'The Undefeated' Is Fan Fiction

“You missed the beginning where everybody’s cussin’ about her,” the volunteer at the table outside the “leaders only” screening of the new Sarah Palin documentary, The Undefeated, told me last month, shaking his head in disbelief. “It’s pretty harsh.”

That’s about the only harshness you’ll find in the The Undefeated, which was made by director Stephen K. Bannon without Sarah Palin’s direct participation but with her clear blessing. The film uses significant portions from the audiobook of her memoir Going Rogue as voiceover, and when it debuted in Pella, Iowa, in June, she and her husband, Todd, attended the festivities. The movie, which charts her career as mayor of Wasilla and governor of Alaska, is less a documentary than a glowing two-hour infomercial for Sarah Palin, Presidential-Candidate-to-Be.

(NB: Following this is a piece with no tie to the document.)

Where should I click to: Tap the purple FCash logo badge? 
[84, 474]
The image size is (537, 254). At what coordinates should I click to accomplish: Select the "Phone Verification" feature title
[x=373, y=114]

The purpose of The Undefeated, basically, is for people who currently work for Palin or have in the past (including her attorney, who looks a little depressed, and numerous people who were part of her mayoral and gubernatorial campaigns) to talk about her achievements and to bash her foes, who are cast as what one talking head calls “an uprising of hatred” against Palin. The former governor's arguments with her detractors are described in the movie as “a spiritual battle.” She’s no longer just the folksy-aphorism-usin’ hockey mom of 2008—the film elevates her to nothing less than a fighter in a holy war, a lone holdout against the encroaching forces of darkness. “Are you ready to fight for your freedoms?” she is seen asking a roaring crowd last year. “OH, YEAH!” shouted the guy behind me.

Bannon depicts Palin’s opponents as comic-book villains: sinister politicians in smoke-filled backrooms (Frank Murkowski, who lost to Palin in the 2002 gubernatorial primary); sexist, caddish news anchors (Chris Matthews); and bitter, unfulfilled feminists threatened by her flawless family life (referenced in generalization, but not by name), all united by their “hateful obsession” with Tearing Sarah Down. This cartoonish version of real life is paired with a just-as-caricatured view of Palin, who in this retelling is entirely without blemish (physical or political) and incapable of missteps. (Even the film's title is a whitewashing—she was, in fact, The Defeated as John McCain's running mate.) She’s as morally uncomplicated as sunshine, whole milk and oil drilling, explicitly positioned as both a proto-Tea Partier and the rightful heir to the Reagan throne.

While imparting no new insight, the film spends a numbing amount of time on every detail of Palin's early career, but it fades into fuzziness as it approaches the present day. One could argue, I suppose, that we all already know about present-day Palin, so better to learn about what kind of oil and gas commissioner she was in order to understand what kind of president she’d make. But that's not what's driving Bannon here. Rather, The Undefeated is in love with the idea of Sarah Palin as an outsider and an upstart, so it doesn’t quite know how to talk about her growing fame and influence. This presents a curious situation (reminiscent of George W. Bush’s campaign, actually) in which a woman who has been in politics for close to 20 years, who has served as a city councilor, mayor, governor and vice-presidential candidate, is still described repeatedly as the “un-politician.”    

By the film's closing credits, we still have no clearer or more realistic picture of one of the most divisive, talked-about figures in national politics. In one stump speech shown near the end of The Undefeated, Palin exclaims brightly, “There's nothing wrong in America a good ol'-fashioned election can't fix!” That's about as honest as this piece of propaganda.   

This review did not appear in print.